Edit user groups

Tim Judd tajudd at gmail.com
Tue Jan 20 20:23:47 PST 2009


Clifton Royston wrote:
> On Tue, Jan 20, 2009 at 03:09:16PM -0500, Akenner wrote:
>   
>> Hi,
>>
>> I'm using FreeBSD 7.1-RELEASE and I have multiple user accounts set up. 
>> I made about 4 for myself to use and do various testing with, and made 
>> some for my Wife as well because She knows UNIX better than I do anyway heh.
>>
>> Anyway, one of the things I forgot about, was that FreeBSD by default 
>> doesn't allow just anyone to use su.
>>     
>
> Good advice given so far (pw is a good tool, direct editing works) but
> I'd also suggest you consider installing and using sudo; I always
> install it on all of my systems and use it probably 10-20 times as
> often as su.
>
>   -- Clifton
>
>   
and I recommend against sudo because it's very design is a 
man-in-the-middle type of scenario, and one typo by the sudo devs can 
possibly make a mess out of things.

I think sudo makes a lazy admin -- too easy to just run in and hit 
something.

I think sudo is a false sense of security.  If a user trusts another, 
and give sudo access, why not give the whole OS to them?

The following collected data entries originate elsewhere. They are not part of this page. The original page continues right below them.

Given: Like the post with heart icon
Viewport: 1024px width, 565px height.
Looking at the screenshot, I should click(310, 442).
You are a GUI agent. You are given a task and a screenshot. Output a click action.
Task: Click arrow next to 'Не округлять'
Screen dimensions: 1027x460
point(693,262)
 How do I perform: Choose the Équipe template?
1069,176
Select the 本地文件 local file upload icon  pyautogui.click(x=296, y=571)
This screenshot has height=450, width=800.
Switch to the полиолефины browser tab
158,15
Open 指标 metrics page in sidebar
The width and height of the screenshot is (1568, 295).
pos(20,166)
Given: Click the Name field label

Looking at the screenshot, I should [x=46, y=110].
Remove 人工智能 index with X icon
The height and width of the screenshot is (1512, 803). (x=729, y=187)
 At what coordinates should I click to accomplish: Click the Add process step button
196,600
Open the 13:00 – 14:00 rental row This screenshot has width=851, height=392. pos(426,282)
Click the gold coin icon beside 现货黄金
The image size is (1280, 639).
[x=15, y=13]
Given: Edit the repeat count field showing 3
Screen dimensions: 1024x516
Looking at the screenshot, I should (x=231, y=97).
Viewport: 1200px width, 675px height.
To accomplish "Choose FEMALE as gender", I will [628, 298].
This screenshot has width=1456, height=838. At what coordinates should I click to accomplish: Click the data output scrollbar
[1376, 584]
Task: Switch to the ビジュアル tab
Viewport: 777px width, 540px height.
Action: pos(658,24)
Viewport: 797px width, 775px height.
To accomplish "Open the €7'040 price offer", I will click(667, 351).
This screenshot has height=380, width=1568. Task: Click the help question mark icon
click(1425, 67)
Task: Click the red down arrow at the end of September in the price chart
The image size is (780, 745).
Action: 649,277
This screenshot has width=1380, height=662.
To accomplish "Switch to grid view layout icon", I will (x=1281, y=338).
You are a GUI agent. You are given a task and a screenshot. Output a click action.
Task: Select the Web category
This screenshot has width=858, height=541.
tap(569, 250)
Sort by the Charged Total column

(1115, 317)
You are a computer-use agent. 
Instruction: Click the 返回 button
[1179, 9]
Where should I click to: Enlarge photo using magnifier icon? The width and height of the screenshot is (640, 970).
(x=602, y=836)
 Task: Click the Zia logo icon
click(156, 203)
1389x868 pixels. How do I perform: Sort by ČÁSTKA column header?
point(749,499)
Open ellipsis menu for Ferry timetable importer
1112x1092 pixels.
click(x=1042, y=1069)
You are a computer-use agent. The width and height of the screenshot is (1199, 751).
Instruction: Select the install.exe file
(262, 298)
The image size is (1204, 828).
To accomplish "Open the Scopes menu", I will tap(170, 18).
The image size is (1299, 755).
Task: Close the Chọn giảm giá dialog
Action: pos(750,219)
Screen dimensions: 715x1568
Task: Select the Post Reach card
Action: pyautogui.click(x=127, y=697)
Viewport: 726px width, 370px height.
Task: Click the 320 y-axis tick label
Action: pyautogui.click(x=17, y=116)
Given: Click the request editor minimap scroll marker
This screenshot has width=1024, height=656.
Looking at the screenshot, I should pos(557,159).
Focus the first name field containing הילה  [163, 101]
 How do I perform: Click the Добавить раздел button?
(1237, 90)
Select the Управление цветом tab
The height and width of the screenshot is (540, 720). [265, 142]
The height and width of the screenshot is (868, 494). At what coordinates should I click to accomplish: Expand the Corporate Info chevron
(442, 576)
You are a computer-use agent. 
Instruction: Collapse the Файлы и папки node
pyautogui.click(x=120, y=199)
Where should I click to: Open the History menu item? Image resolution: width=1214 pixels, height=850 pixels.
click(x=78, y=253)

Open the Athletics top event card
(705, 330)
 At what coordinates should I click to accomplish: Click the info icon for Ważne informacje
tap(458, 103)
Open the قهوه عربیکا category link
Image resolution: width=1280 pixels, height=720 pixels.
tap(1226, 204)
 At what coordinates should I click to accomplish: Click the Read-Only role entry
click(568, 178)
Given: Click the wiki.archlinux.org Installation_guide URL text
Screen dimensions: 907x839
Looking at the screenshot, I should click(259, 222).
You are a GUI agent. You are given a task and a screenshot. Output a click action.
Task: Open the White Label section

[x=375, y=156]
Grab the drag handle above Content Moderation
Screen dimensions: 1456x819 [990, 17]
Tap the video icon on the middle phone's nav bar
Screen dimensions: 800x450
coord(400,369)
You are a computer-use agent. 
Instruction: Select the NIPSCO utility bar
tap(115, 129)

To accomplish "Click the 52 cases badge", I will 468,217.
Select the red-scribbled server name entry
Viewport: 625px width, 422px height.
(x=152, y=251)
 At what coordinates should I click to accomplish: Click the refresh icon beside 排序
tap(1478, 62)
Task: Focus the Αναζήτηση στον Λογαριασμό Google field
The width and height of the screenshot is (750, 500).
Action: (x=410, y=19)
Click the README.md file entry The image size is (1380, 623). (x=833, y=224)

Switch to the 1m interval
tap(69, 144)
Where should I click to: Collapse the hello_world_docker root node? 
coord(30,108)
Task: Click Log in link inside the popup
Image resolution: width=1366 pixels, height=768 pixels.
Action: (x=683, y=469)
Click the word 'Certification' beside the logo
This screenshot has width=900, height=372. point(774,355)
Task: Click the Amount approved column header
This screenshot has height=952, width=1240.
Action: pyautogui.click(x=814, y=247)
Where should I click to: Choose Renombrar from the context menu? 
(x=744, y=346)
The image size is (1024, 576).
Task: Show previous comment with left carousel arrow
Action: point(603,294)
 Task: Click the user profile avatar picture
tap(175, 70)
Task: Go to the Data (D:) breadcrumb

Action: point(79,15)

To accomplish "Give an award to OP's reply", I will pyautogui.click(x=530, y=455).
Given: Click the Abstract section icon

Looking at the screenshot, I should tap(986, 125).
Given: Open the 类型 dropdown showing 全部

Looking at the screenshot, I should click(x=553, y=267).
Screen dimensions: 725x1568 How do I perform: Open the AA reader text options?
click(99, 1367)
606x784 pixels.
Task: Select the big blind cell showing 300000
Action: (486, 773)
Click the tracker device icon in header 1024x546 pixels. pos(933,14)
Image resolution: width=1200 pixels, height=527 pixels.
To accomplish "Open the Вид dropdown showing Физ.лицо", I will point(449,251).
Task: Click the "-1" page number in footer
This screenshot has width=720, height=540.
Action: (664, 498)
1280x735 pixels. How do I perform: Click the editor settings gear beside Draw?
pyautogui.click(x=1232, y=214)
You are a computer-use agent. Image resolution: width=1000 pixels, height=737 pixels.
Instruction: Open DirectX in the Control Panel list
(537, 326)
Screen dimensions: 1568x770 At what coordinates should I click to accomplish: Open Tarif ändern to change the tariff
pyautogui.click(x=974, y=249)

Sudo's out there -- don't get me wrong, but you won't catch me dead with 
a box with sudo installed.  I think it's a very misleading tool.  And 
not to say they do -- but what if the devs put in a keygen...do you 
monitor the sudo source code?

And if I remember correctly -- the way sudo gets it's work done is a 
SUID bit to root.  Those are the devil's eggs that hatch and just cause 
havoc.  A rogue CGI calling sudo to do something on the website, buffer 
overflow (with php!) and you've gotten rooted.

No, no -- I hate sudo for it's own doing.  It's going to eat itself alive.

</rant>  No flames please.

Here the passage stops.